[To do]: After locating the line with "ÖĞRETMENLİĞİN TEMEL İLKESİ", reproduce that line and every one following it exactly, up to the end of the entries.

== The records

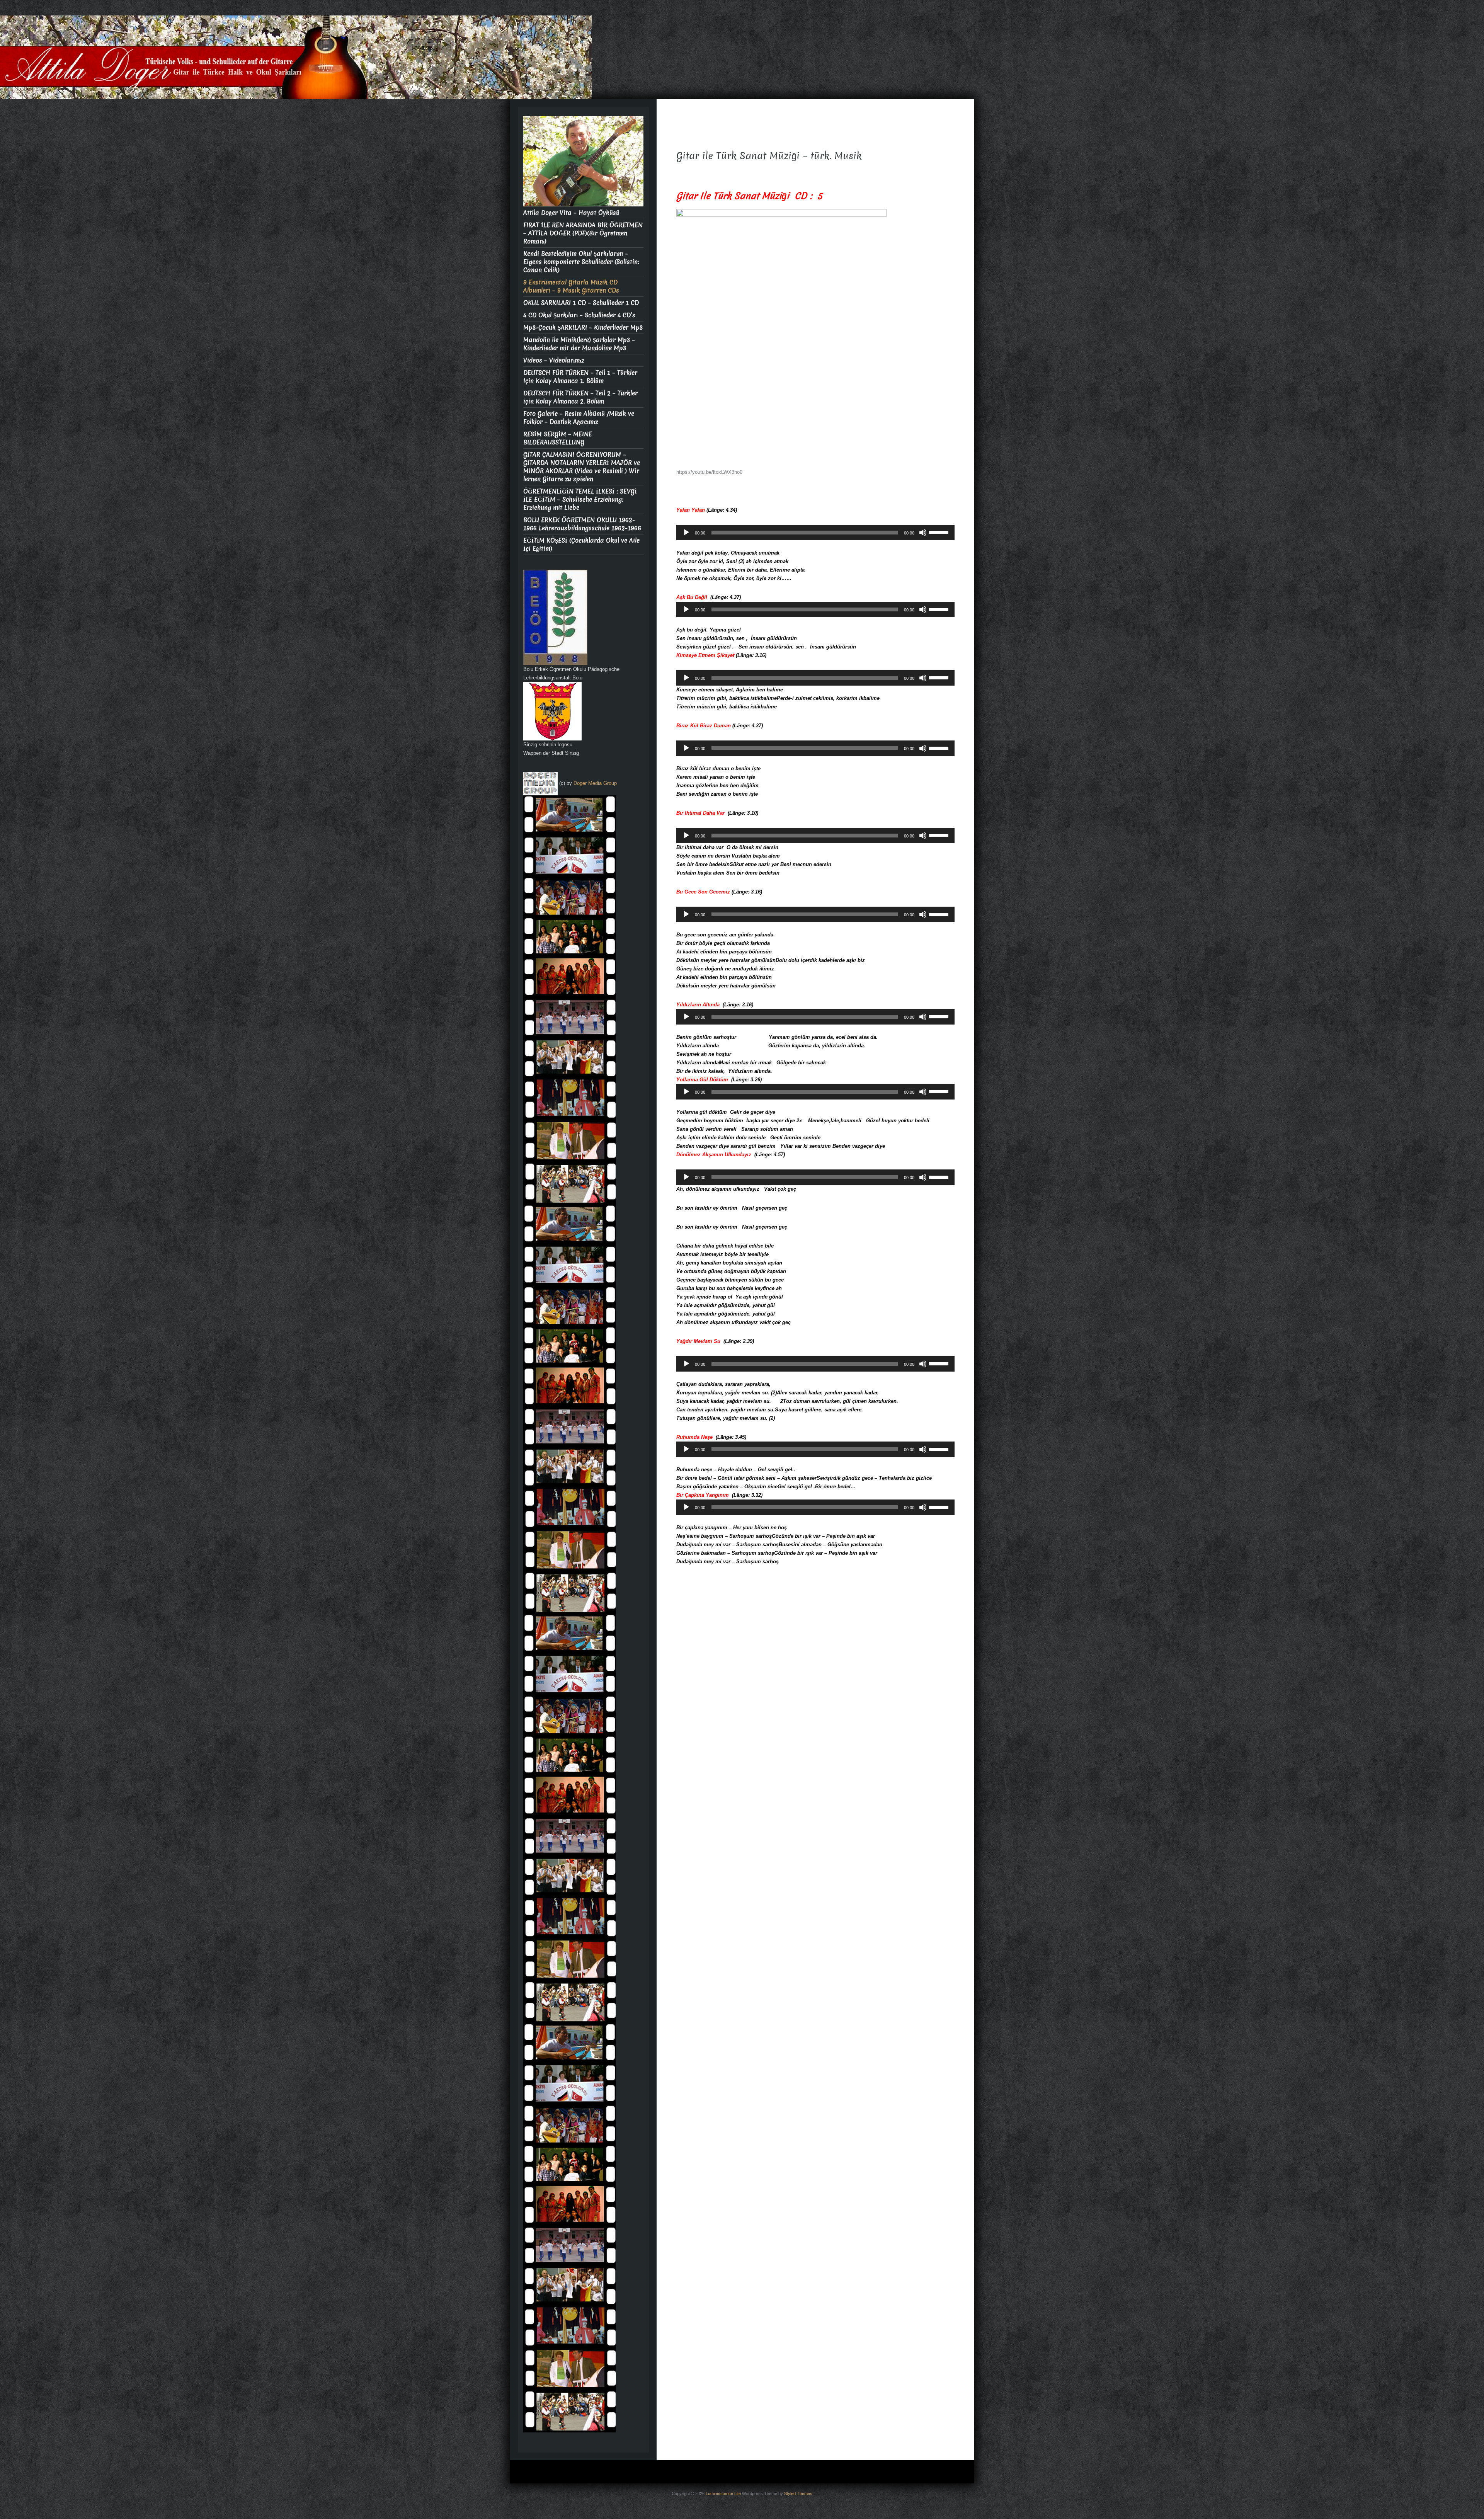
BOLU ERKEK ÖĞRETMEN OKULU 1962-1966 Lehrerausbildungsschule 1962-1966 (582, 524)
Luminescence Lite (723, 2493)
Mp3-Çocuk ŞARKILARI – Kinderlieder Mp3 (583, 327)
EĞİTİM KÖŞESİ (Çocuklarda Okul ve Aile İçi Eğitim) (581, 544)
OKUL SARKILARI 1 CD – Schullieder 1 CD (581, 303)
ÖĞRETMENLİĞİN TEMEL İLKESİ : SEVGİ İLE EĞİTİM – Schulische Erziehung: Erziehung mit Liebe (580, 499)
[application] (815, 532)
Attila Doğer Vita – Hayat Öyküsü (571, 213)
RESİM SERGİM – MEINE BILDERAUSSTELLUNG (557, 438)
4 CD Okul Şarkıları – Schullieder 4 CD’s (579, 315)
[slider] (940, 532)
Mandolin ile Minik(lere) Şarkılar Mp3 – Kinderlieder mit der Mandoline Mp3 (579, 344)
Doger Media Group (595, 783)
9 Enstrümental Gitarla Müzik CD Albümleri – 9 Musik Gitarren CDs (571, 286)
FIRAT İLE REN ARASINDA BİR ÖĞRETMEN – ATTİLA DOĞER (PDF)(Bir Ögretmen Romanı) (583, 233)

====

[Answer for the task]:
ÖĞRETMENLİĞİN TEMEL İLKESİ : SEVGİ İLE EĞİTİM – Schulische Erziehung: Erziehung mit Liebe (580, 499)
[application] (815, 532)
Attila Doğer Vita – Hayat Öyküsü (571, 213)
RESİM SERGİM – MEINE BILDERAUSSTELLUNG (557, 438)
4 CD Okul Şarkıları – Schullieder 4 CD’s (579, 315)
[slider] (940, 532)
Mandolin ile Minik(lere) Şarkılar Mp3 – Kinderlieder mit der Mandoline Mp3 (579, 344)
Doger Media Group (595, 783)
9 Enstrümental Gitarla Müzik CD Albümleri – 9 Musik Gitarren CDs (571, 286)
FIRAT İLE REN ARASINDA BİR ÖĞRETMEN – ATTİLA DOĞER (PDF)(Bir Ögretmen Romanı) (583, 233)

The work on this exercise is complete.